Here’s a January 2007 Melody Barnes op-ed on what a progressive president might say in a Sate of the Union address:
Here at home there is urgent work to do to fight the historically high — and growing — gap between our richest and poorest citizens. While the mean income of households on the low end of the income spectrum — the bottom 20 percent — is just $10,655 a year, the income of the top twenty percent of households averages almost $160,000. That’s 15 times as much. At the same time, according to the latest census figures, the middle class, beset with stagnant wages and mountainous debts, is shrinking. The sad fact is that one of our most cherished values as a society, namely equality of opportunity, is fading as a reality for far too many people. Economists have shown that a child born into a lower-income family has only a 1 percent chance of making it to the top of the income distribution, while children from prosperous families have a 22 percent chance. To restore fairness to our system, I will embark on a multi-faceted approach including increasing our investment in public education, promoting genuine health care reform, and backing a higher minimum wage.

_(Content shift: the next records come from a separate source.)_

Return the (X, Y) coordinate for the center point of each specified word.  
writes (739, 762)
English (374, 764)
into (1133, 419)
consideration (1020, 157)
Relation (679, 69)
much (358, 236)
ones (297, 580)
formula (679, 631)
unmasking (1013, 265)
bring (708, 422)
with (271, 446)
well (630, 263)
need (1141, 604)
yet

Domestically, no need is more urgent than fixing our broken health care system. Today, nearly 47 million Americans have no health insurance. And those lucky enough to be insured are seeing the cost of their premiums soar. At the same time, the uninsured cannot afford screening for heart disease, diabetes, cancer, or even get a flu shot — and our health care system as a whole places far more emphasis on treatment than it does on preventing disease in the first place. As a nation, we dedicate only three percent of our health dollars to health promotion, but over 20 percent of our health care dollars to care in the last year of life. We must guarantee affordable coverage for all Americans. At the same time, we must also overhaul our health care system so that we make wellness and disease prevention a national priority. The Wellness Trust will create incentives for health care providers, employers, schools and individuals to focus on prevention, and preventative care will be available to people outside of a doctor’s office. Preventive services will be covered whether they are delivered in pharmacies, supermarkets, on the job, at senior centers, or elsewhere in the community.
Come January she’ll be running the Domestic Policy Council in the White House. But apparently the idea that Obama’s administration is charting a progressive policy agenda is some kind of conspiracy theory.